Lewis found that the GOP-dominated Legislature put more African-American voters than necessary into Congressional District 5, represented by Democratic Congresswoman Corrine Brown, to keep those Democratic-leaning voters out of surrounding districts. District 5 is meant to provide black voters with an opportunity to elect a candidate of their choice.

The judge also found fault with Congressional District 10, currently held by Republican Congressman Dan Webster, because of an appendage of white voters added to the Orlando-area district.

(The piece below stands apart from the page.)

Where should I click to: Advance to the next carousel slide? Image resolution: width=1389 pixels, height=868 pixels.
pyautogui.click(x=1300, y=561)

Republicans say their new map is based on an earlier version of the 2012 congressional plan that Lewis seemed to indicate was better than the bill that passed that year. But legislative leaders say the new plan is better than the initial 2012 proposal, making several districts more compact.

“On every measurement, we improved upon the map that (Lewis) spoke consistently of in a favorable light,” said House Redistricting Chairman Richard Corcoran, R-Land O’ Lakes.

In all, the map approved Friday would alter those two districts and five more. Because all congressional districts have to have roughly equal populations, any change to even one or two districts will generally ripple throughout the map.

The new legislative proposal would do little to change the partisan balance of the state’s congressional delegation, though it seems to make the seats held by Webster and fellow Republican Congressman John Mica more competitive.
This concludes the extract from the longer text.